HIV - Virus-Host Cell Interactions

HIV - VIRUS–HOST CELL INTERACTIONS

HIV is an enveloped virus with a cone-shaped nucleo-capsid containing two copies of a positive-sense ss RNA molecule and the enzyme reverse transcriptase. The viral genome encodes for the following genes: env, envelope proteins; gag, capsid proteins; pol, enzymes involved in viral multiplication; and tat, enzymes regulating host metabolism. Seventy glycoprotein spikes (gp120) project from the envelope and interact specifically with the CD4 protein receptor on the T-lymphocyte. The HIV core penetrates the cell cytoplasm following membrane fusion and is uncoated releasing the two RNA molecules and the reverse transcriptase into the cytoplasm. The RNA is copied by reverse transcriptase into ss DNA, which is then duplicated to form a ds DNA copy of the original viral RNA genome.
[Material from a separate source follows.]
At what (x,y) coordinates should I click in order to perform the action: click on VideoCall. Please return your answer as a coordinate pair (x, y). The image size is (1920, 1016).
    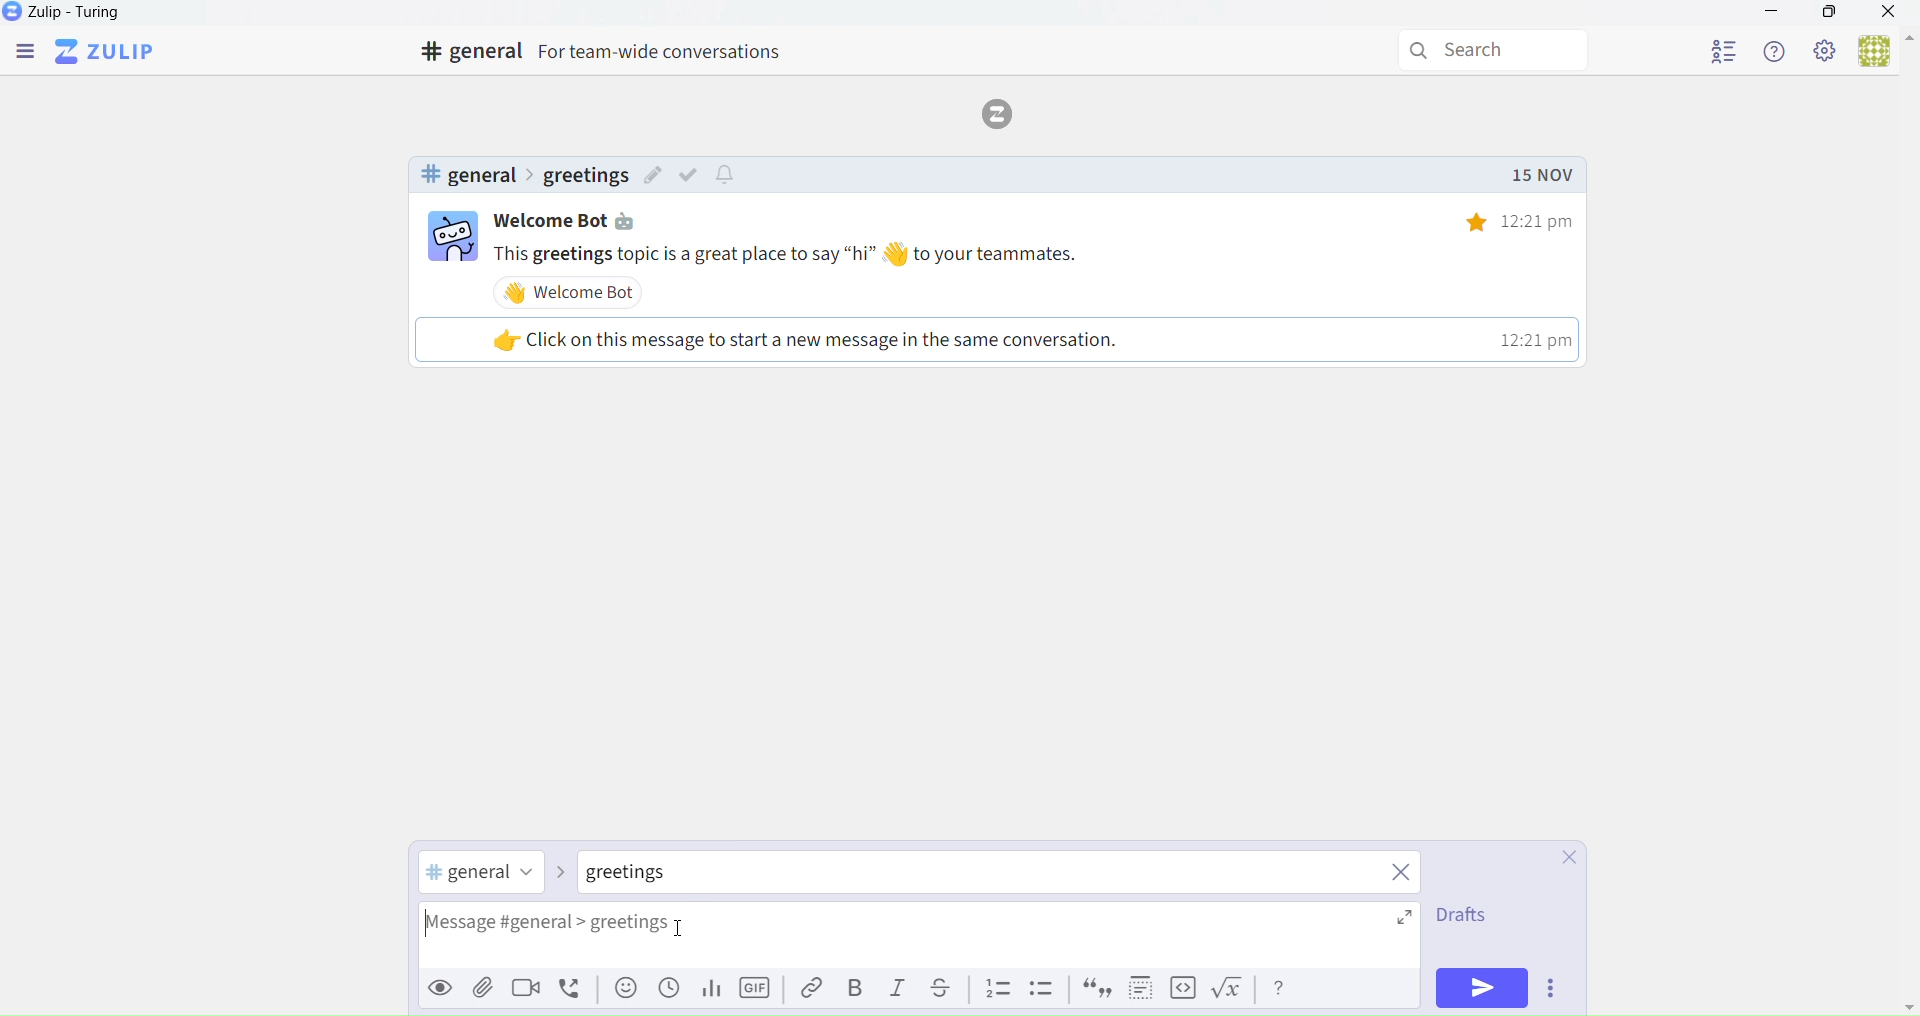
    Looking at the image, I should click on (530, 991).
This DNA moves into the host cell nucleus where it is integrated as a provirus into a host cell chromosome.

The provirus can lie dormant in the cell or can be expressed, producing viral mRNA and proteins and resuming the multiplication cycle producing virions. The viral mRNA is polycistronic, producing polyproteins that need to be cleaved by a specific virus-encoded protease. Following the assembly of viral proteins and viral RNA, the virions bud off the infected cells.

At present there is no prospect of any drugs that can be developed to eliminate proviruses from infected cells. Current therapy has evolved around maintaining a high count of T4 helper lymphocytes by regulating the viral load produced by infected cells (up to 10 ¹⁰ viral particles produced continuously per day). Indeed, the ultimate decrease in T4 helper cells (below 200/ml of blood) seriously compromises the host immune system and allows infection by a range of opportunist pathogens including fungi, protozoa, bacteria and other viruses. Currently, antiviral treatments (highly active antiretroviral therapy—HAART) combining a protease inhibitor and two reverse transcriptase inhibitors, reduce the number of HIV particles and slow the progression of the disease by restoring and maintaining the number of T4 helper lymphocytes. However, this triple therapy does not eliminate the virus completely. Patients who stop using the drugs experience a rapid rebound in levels of the virus in the blood and progression of the disease. The inability to eliminate the virus completely calls for lifelong therapy that is prohibitively expensive for countries with very limited health budgets.